Would you transcribe the line containing "Click the specify width value field" and every line after it, through the end of the records below, exactly and with nothing else?

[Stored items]
============================================================
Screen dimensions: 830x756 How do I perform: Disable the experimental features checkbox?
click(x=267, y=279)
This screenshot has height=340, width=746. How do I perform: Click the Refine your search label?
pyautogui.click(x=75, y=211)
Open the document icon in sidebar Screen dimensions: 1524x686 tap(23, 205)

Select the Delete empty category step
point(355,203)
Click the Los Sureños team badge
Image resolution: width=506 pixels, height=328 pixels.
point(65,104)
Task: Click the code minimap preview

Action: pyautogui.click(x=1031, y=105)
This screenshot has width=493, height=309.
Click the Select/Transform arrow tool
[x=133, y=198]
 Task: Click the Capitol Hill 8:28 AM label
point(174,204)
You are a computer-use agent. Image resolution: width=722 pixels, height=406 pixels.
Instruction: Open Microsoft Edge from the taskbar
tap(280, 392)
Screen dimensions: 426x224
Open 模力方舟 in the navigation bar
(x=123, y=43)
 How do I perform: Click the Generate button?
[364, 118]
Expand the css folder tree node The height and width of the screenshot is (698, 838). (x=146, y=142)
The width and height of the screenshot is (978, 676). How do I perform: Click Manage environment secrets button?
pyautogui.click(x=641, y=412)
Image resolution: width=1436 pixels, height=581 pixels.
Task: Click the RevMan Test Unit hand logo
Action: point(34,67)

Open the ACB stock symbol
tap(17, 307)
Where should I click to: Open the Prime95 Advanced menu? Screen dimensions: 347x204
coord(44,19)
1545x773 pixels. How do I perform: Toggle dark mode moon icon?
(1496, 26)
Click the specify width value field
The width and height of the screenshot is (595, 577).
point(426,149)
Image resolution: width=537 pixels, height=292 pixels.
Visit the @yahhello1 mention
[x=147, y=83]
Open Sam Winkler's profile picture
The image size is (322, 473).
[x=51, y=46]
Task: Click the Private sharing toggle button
============================================================
Result of the exercise:
Click the specify width value field
The width and height of the screenshot is (595, 577).
point(426,149)
Image resolution: width=537 pixels, height=292 pixels.
Visit the @yahhello1 mention
[x=147, y=83]
Open Sam Winkler's profile picture
The image size is (322, 473).
[x=51, y=46]
Task: Click the Private sharing toggle button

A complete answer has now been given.